::: Selected passage :::
I have bought some comics and read one that isn’t even out yet.

I cannot even begin to tell you how HYPE I am that Warren Ellis will be signing at FPNYC in a few short weeks. That’s an insane GET, and something NYCC hasn’t even managed to do yet. I am excited to meet the man who’s written some of the most important comics ever (NEXTWAVE NEXTWAVE), and have him acknowledge my existence, something he’s yet to do on Twitter. #ThanksObama

CaptainMarvel17_FinalCaptain Marvel #17

Kelly Sue DeConnick/ Filipe Andrade

Marvel, $3.99, 30 pages

Confession time: When this issue was originally solicited, I thought it was going to be super cheesy and pandering, given it’s the #CarlCorp issue. I am glad to be so wrong, because this is EASILY the best issue of the run. Shame on me for doubting that which is KSD.
::: Extracted material :::
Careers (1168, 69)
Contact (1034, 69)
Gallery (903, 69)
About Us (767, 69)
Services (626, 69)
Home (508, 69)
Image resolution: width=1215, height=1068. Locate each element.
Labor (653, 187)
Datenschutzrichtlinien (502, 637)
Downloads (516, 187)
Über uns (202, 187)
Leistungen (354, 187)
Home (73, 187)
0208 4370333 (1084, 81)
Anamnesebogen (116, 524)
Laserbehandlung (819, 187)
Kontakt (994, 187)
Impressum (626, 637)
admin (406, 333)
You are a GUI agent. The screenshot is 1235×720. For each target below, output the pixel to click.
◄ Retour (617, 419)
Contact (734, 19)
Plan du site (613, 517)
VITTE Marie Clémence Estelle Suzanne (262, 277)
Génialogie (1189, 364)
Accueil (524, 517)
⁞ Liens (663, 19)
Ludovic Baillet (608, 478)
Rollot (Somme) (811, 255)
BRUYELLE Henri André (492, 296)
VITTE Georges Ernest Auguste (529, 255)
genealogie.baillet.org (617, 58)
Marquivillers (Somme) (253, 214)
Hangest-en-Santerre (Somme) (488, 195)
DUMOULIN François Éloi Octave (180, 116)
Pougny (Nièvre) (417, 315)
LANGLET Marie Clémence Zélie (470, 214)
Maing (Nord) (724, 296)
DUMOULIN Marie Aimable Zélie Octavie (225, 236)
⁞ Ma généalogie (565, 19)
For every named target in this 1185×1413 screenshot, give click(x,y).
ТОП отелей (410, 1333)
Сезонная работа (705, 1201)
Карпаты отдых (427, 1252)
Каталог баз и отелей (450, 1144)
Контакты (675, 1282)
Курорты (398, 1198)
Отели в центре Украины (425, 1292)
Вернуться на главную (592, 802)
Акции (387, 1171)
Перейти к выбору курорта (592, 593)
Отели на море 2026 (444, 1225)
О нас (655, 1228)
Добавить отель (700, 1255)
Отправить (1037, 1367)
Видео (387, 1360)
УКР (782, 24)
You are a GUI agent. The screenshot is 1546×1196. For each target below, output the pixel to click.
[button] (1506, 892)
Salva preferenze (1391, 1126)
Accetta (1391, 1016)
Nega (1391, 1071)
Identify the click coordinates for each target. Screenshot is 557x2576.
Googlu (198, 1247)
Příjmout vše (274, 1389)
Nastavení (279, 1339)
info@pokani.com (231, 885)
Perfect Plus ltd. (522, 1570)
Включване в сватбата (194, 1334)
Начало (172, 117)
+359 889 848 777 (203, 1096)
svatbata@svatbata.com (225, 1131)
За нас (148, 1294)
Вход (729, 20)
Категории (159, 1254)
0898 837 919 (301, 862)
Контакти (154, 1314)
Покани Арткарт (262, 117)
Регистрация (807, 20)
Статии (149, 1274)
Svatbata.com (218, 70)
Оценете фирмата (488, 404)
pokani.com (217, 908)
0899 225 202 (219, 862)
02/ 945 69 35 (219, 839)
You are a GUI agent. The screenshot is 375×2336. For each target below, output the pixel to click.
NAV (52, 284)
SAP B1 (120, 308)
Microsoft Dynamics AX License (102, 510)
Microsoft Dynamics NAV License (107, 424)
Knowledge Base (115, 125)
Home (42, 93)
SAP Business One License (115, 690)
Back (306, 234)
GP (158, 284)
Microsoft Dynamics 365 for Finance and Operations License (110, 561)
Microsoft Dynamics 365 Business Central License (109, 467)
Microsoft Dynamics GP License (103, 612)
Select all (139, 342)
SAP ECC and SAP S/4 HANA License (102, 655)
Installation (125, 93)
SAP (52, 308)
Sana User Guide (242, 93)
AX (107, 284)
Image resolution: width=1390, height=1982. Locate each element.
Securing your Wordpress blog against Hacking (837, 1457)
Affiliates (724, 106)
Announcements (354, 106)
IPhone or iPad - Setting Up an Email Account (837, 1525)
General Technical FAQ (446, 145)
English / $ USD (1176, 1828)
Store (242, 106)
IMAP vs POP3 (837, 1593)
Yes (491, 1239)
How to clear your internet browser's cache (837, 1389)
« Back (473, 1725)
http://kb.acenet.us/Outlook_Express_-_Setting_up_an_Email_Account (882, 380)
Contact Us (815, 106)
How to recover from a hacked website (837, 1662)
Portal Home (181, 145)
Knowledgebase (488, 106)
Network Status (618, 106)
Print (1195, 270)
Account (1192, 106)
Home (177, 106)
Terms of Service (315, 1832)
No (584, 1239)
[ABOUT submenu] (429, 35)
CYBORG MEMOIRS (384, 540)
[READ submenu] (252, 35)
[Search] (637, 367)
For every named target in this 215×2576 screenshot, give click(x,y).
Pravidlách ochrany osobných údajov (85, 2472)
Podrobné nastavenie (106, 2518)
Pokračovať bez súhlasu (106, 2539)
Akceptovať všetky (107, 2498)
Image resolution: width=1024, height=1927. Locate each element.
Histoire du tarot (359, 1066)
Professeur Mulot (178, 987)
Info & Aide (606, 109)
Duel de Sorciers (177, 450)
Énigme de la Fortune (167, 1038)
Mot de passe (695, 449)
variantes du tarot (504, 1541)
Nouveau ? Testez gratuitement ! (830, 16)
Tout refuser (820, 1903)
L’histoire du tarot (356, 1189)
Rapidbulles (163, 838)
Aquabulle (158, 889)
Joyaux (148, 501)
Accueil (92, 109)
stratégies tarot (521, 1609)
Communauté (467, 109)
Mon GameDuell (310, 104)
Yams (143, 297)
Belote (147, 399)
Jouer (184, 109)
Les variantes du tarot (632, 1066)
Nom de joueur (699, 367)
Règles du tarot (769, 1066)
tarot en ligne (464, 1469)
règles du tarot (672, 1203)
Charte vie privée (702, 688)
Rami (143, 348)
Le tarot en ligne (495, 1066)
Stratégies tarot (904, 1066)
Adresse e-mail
:::
## Using the information
a: What price and page count does the comics post list for Captain Marvel #17?
b: Resume the comics post, picking up after its last sentence.

## Answers to each task
a: It lists $3.99 and 30 pages.

b:
The final issue of the first volume of this series (don’t worry, Carol’s back in March with a brand new #1, pre-order that when you can!) deals with the fall out from the Enemy Within crossover in a very nice done is one. The focus on this issue is Kit, Carol’s “kid sidekick” and Kelly Sue has done a bang-up job of developing her relationship with the good Captain, which serves as the A-plot of this issue. Aside from that, Cap gets a new enemy, a new apartment,  and a new Ms. Marvel, whom you’ve may have heard about by now, makes her official debut. The reason why it’s the Carol Corp issue makes sense once it wraps up, and it’s a very cute and cool shout-out to the awesome fanbase KSD and co. has acquired over the last year and a half. Filipe Andrade is firing on all cylinders with this final issue, as the art is fantastic. It’s clean, kinetic very Eric Canete-esque, which fits the type of book Captain Marvel should be. Jordie Bellaire‘s colors are a little too dark for my liking at some times, but overall she does a great job with em. And Kelly Sue bounces back after 2 less than impressive tie-in issues, ending this volume of Captain Marvel on an impressive.

The hiatus for this title certainly sucks, but it’s needed. KSD is obviously focusing on Pretty Deadly moment, and as great as Andrade is, David Lopez is a great upgrade for this title. Hoping the All-New Marvel Now relaunch will help with the sales with the next volume of Captain Marvel, because this has been a fun ride so far, and I’m excited for more in 2014.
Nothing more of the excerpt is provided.